→ **Work required**: Once you reach the line containing "You are a GUI", return it and every line after it exactly, through the end of the records below, with no pictures.

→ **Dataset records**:
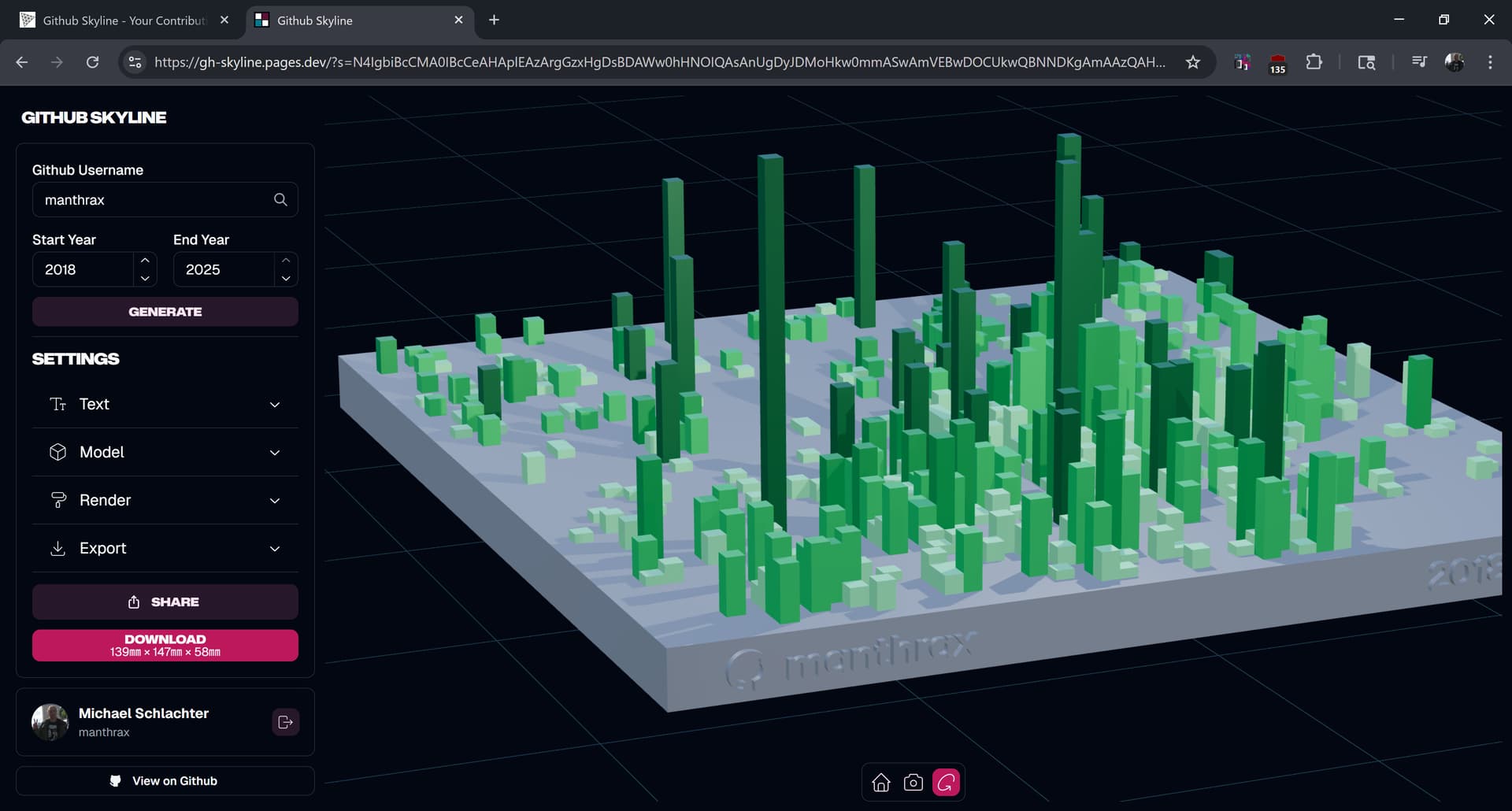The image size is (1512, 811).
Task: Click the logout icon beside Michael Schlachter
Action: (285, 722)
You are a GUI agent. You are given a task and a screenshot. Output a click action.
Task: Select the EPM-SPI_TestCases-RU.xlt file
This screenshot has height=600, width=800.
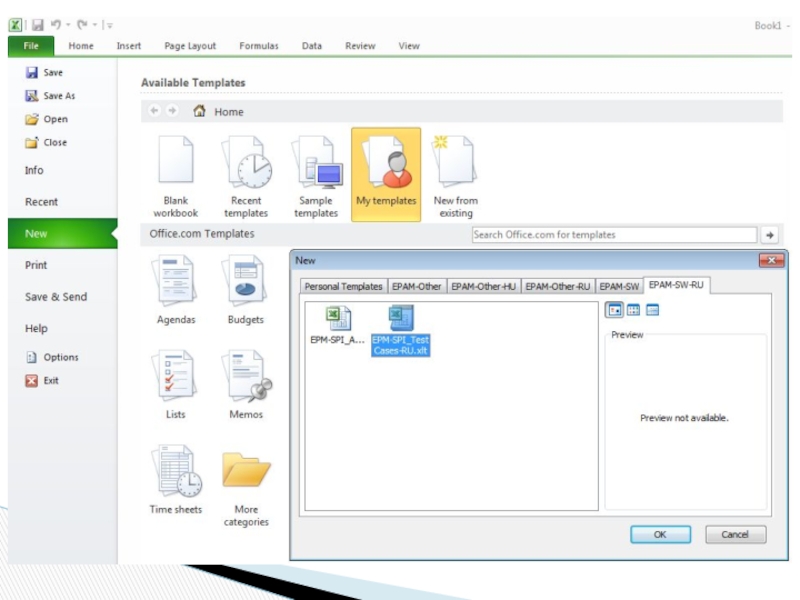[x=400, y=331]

→ **Exercise response**:
You are a GUI agent. You are given a task and a screenshot. Output a click action.
Task: Select the EPM-SPI_TestCases-RU.xlt file
This screenshot has height=600, width=800.
[x=400, y=331]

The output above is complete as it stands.